Handling exceptions in an iteratee library without an error state

Question

I'm trying to write an enumerator for reading files line by line from a java.io.BufferedReader using Scalaz 7's iteratee library, which currently only provides an (extremely slow) enumerator for java.io.Reader.

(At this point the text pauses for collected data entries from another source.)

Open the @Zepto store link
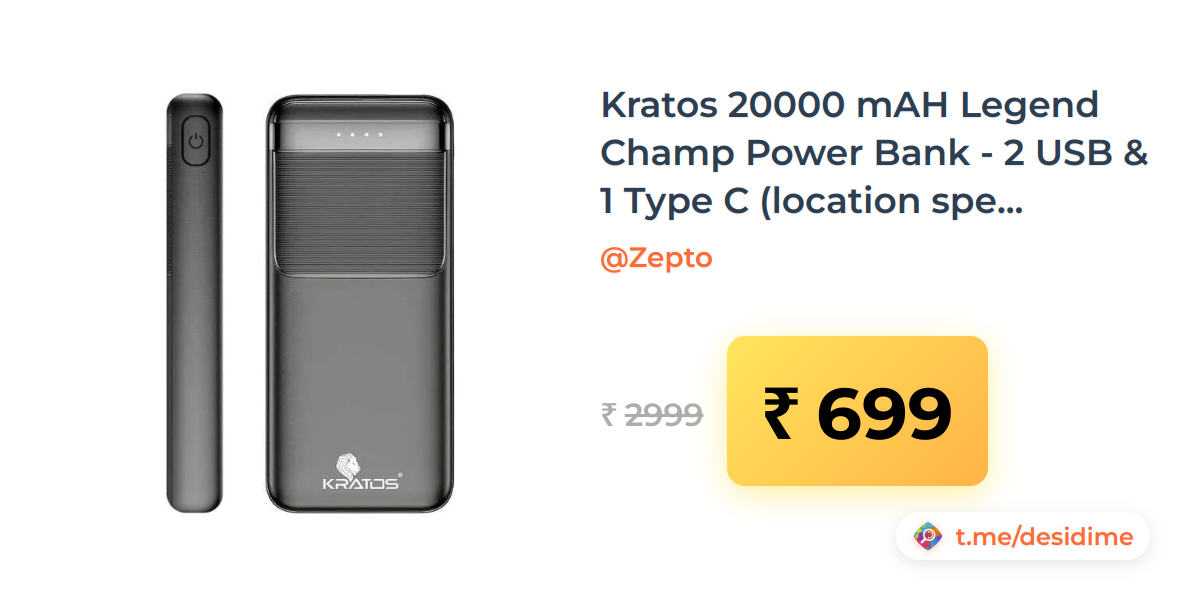The image size is (1200, 600). [656, 258]
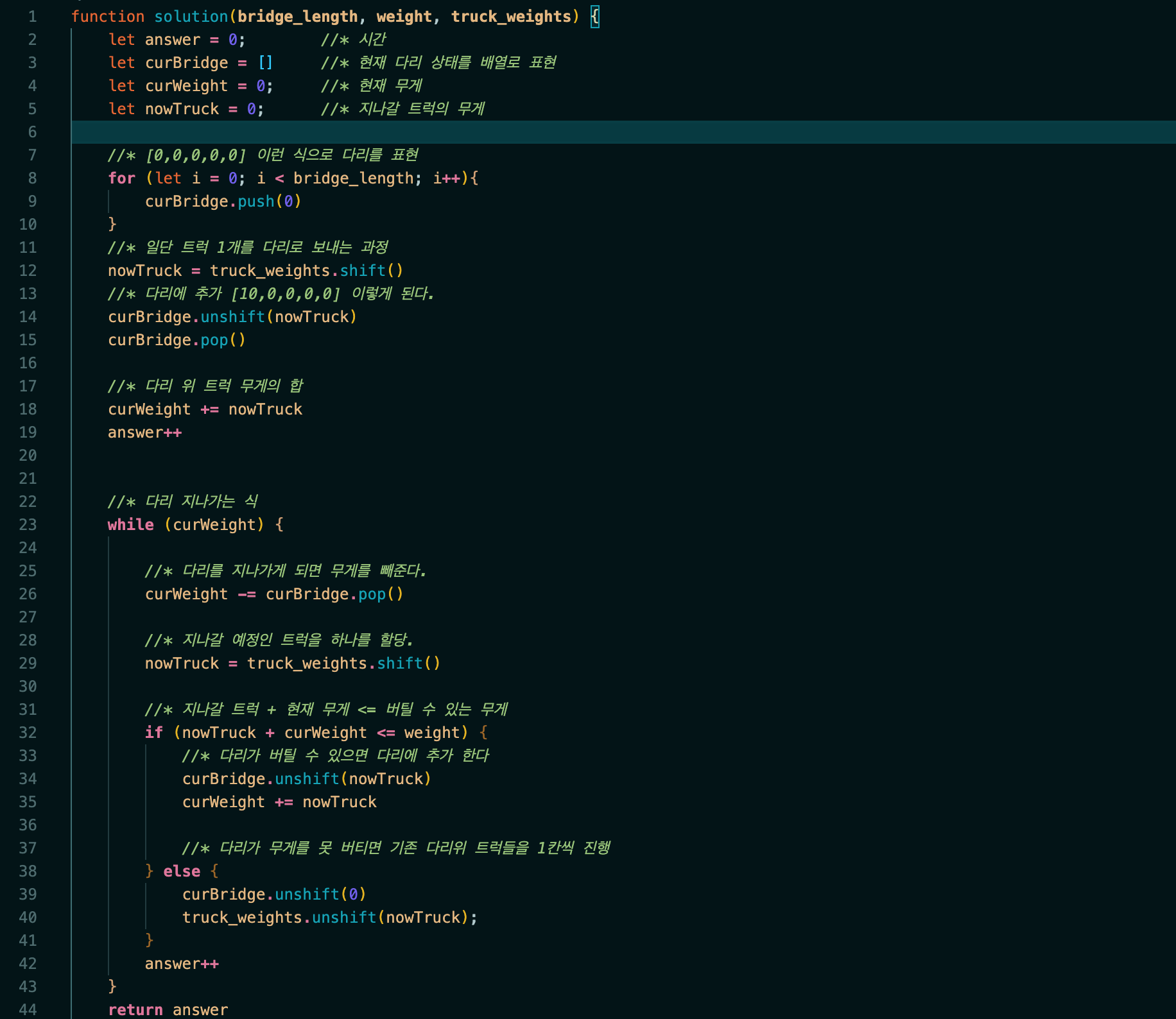Click the function name solution on line 1
The height and width of the screenshot is (1019, 1176).
click(x=191, y=17)

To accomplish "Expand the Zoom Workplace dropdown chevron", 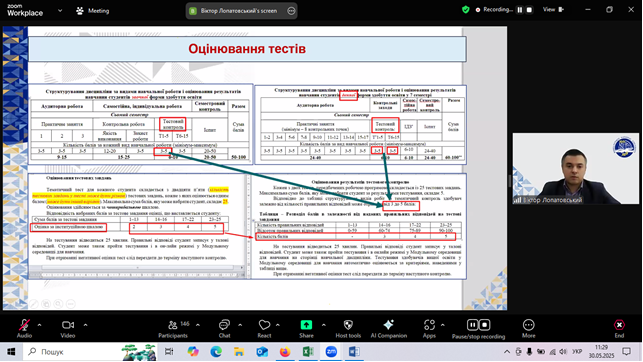I will click(60, 11).
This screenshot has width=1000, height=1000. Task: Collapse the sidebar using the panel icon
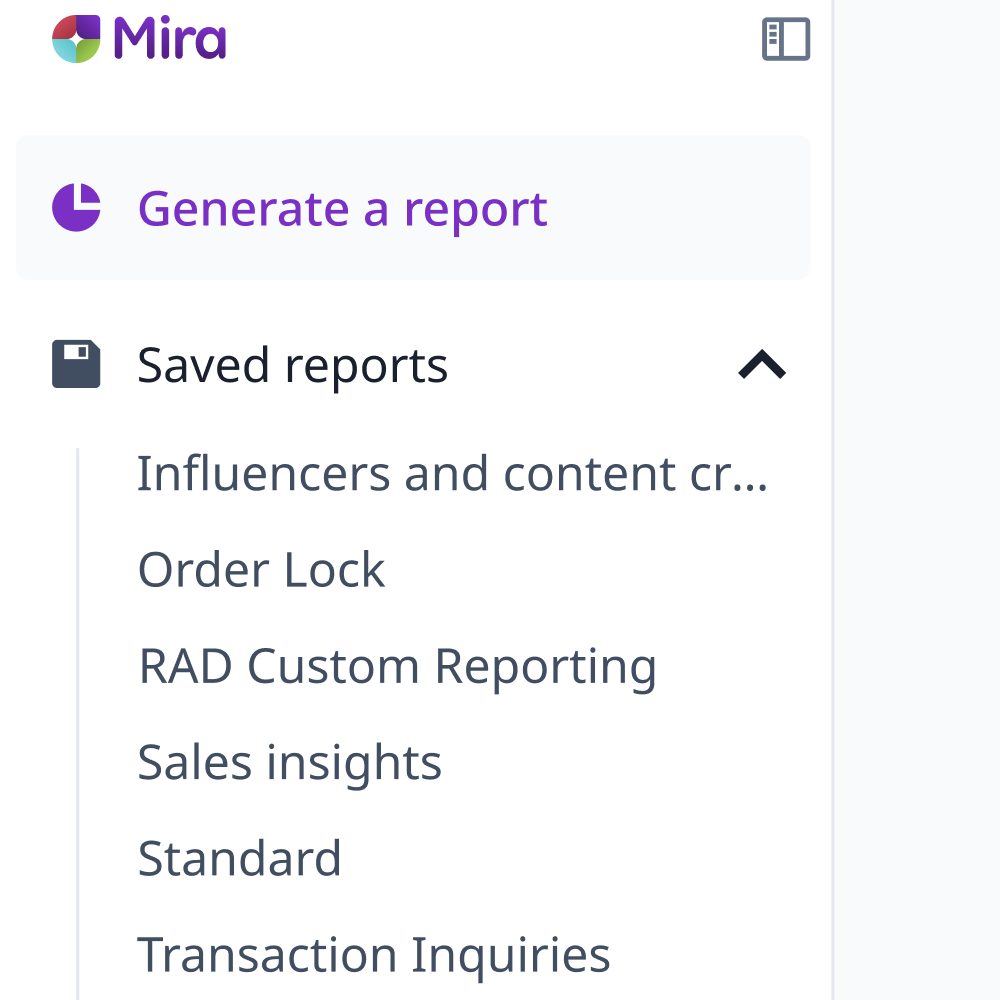(x=786, y=40)
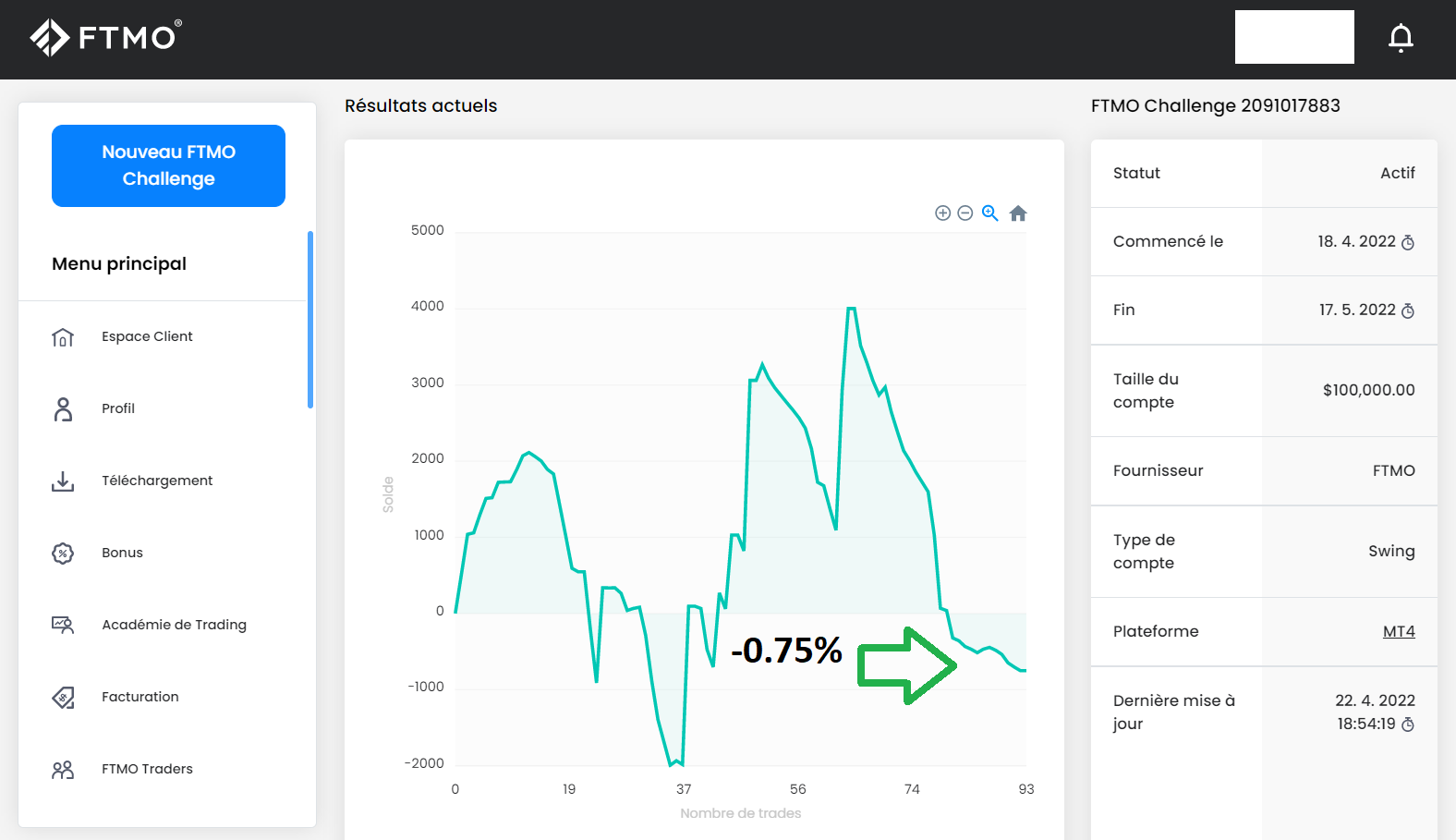Click the sidebar menu scrollbar
This screenshot has height=840, width=1456.
[x=310, y=320]
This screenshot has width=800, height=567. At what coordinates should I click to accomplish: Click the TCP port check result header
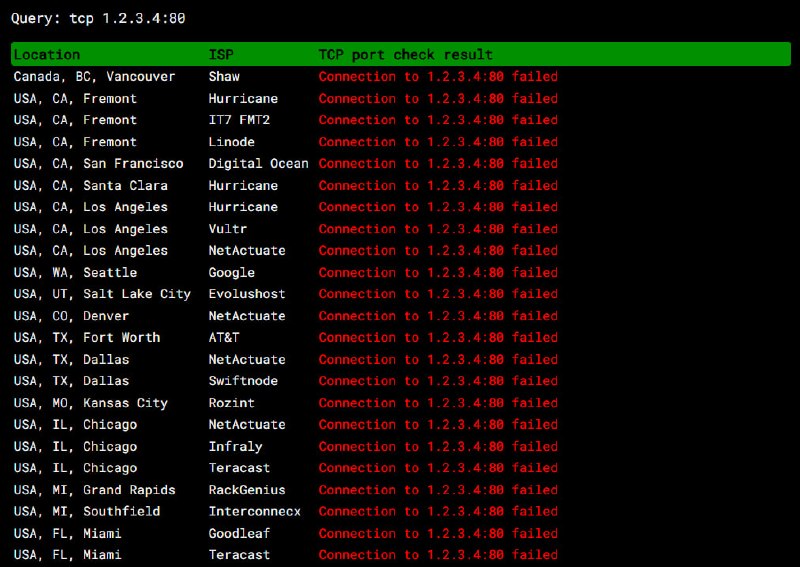[x=405, y=55]
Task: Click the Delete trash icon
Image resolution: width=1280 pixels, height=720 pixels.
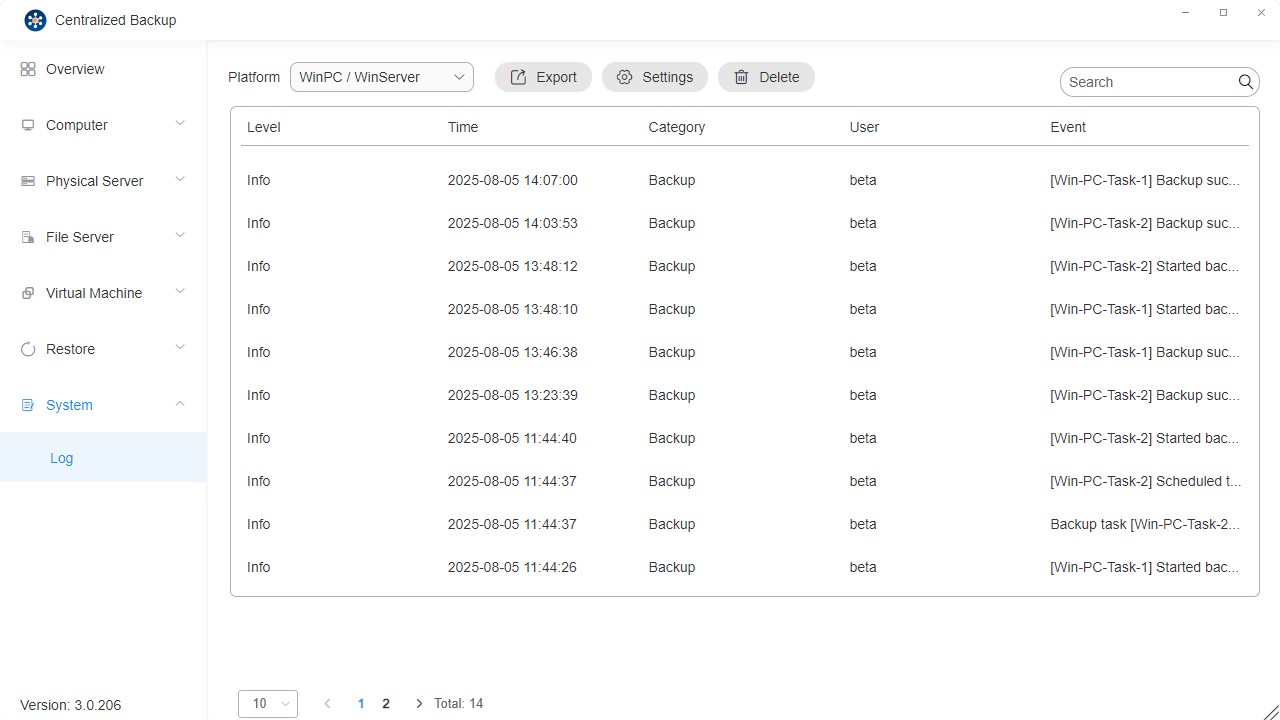Action: point(741,76)
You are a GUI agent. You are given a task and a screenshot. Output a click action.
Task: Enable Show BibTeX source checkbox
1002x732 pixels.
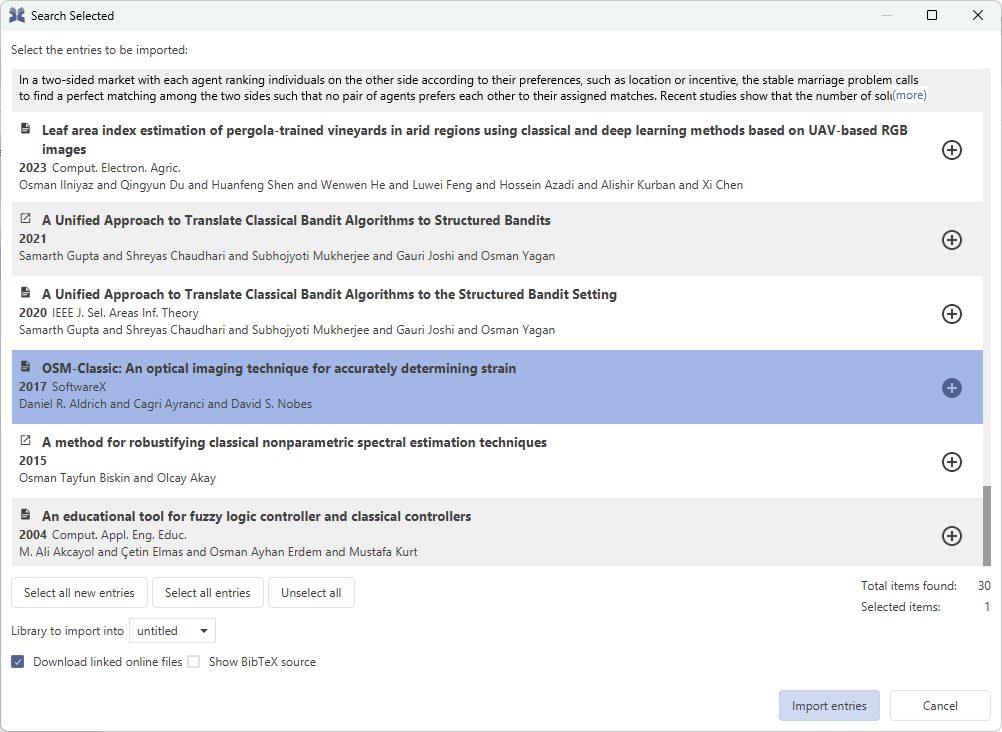pos(194,662)
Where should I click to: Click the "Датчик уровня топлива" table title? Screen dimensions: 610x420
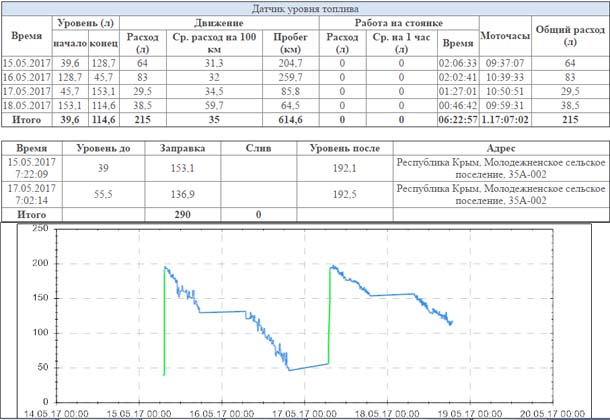304,7
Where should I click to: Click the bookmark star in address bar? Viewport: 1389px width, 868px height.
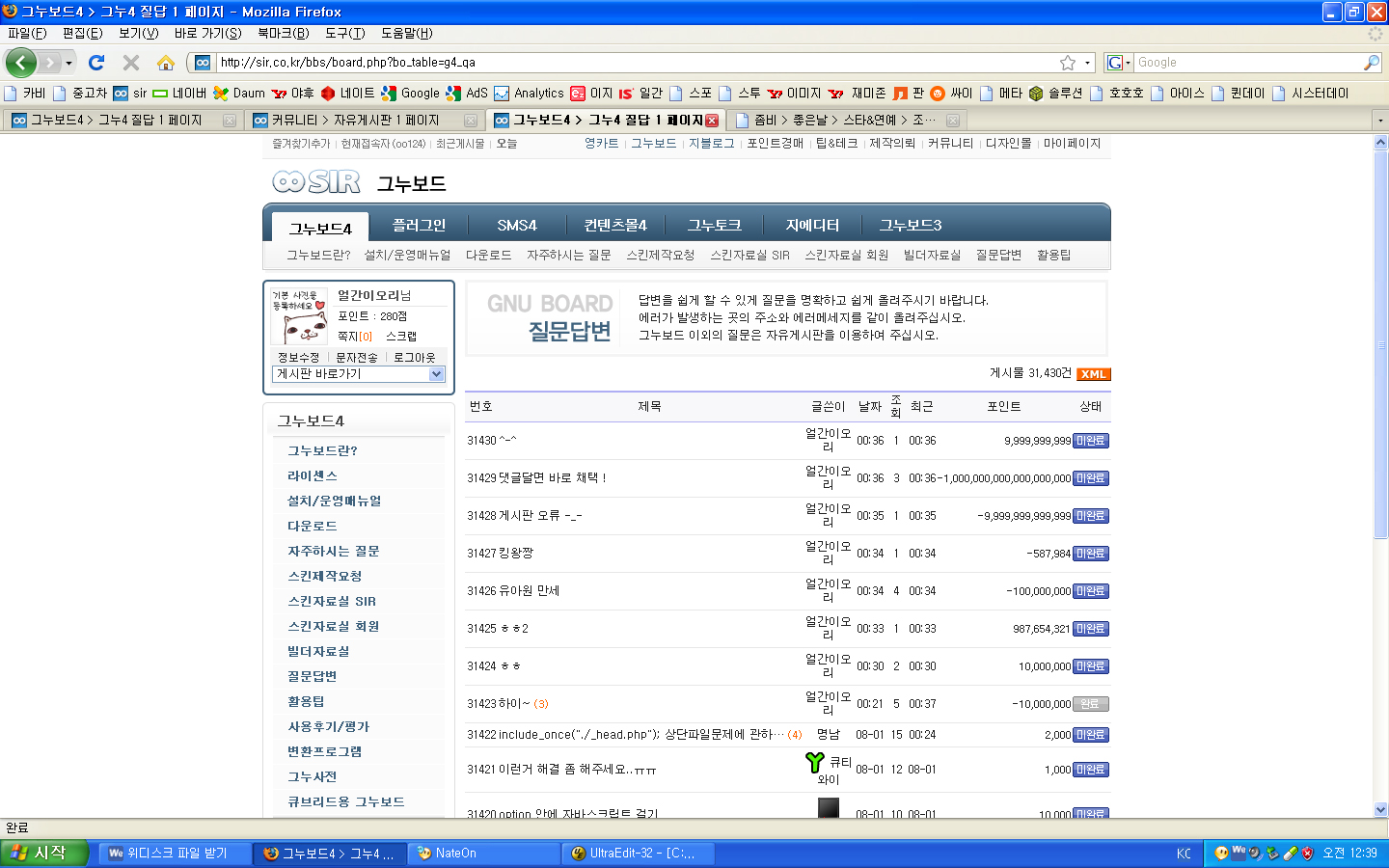1068,63
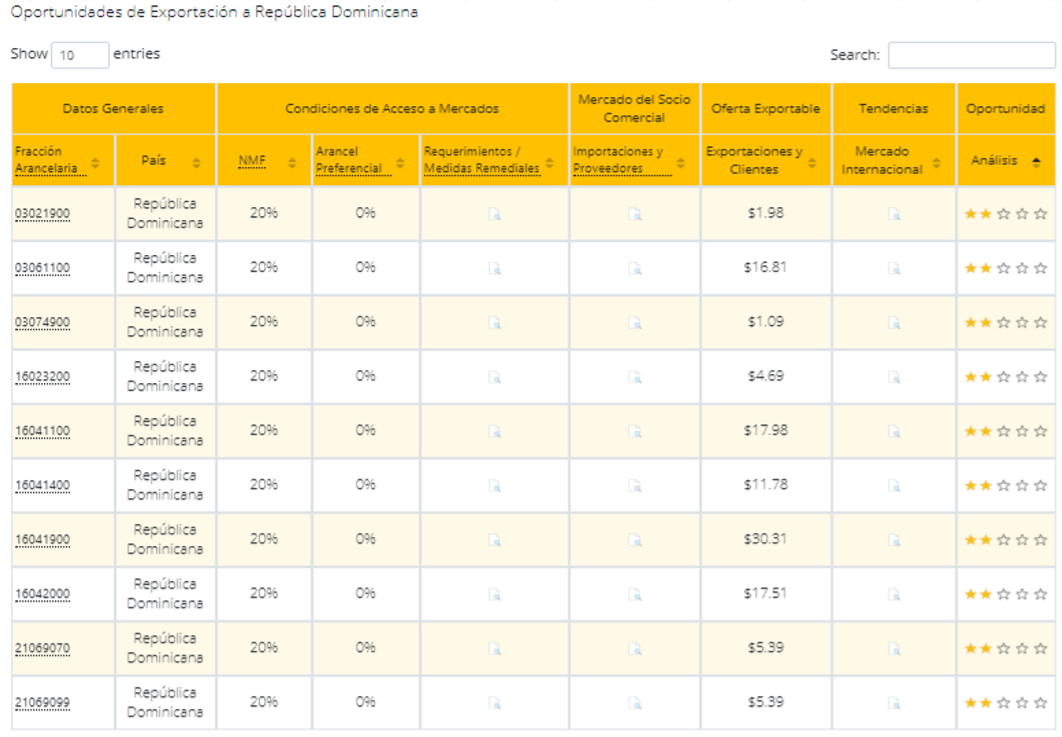The image size is (1062, 737).
Task: Open requirements document icon for 21069070
Action: (494, 648)
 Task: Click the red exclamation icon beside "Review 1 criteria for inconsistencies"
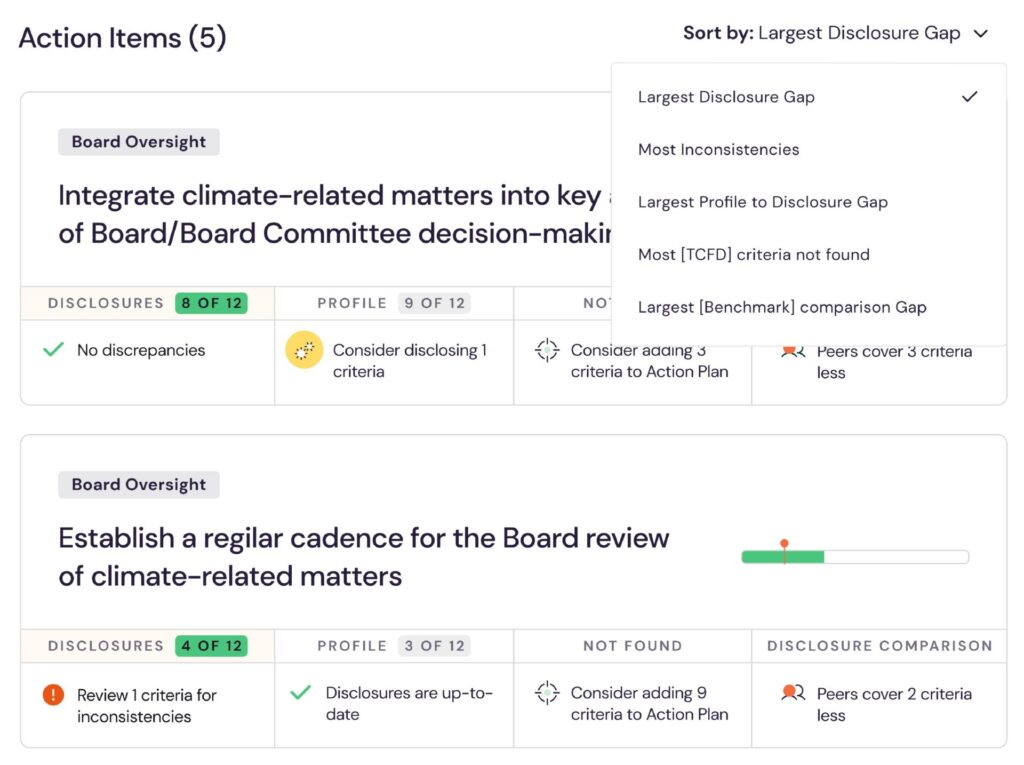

The problems I'm running into are related to the fact that all of the other iteratee libraries I've used (e.g. Play 2.0's and John Millikin's enumerator for Haskell) have had an error state as one of their Step type's constructors, and Scalaz 7 doesn't.

My current implementation

Here's what I currently have. First for some imports and IO wrappers:

import java.io.{ BufferedReader, File, FileReader }
import scalaz._, Scalaz._, effect.IO, iteratee.{ Iteratee => I, _ }

def openFile(f: File) = IO(new BufferedReader(new FileReader(f)))
def readLine(r: BufferedReader) = IO(Option(r.readLine))
def closeReader(r: BufferedReader) = IO(r.close())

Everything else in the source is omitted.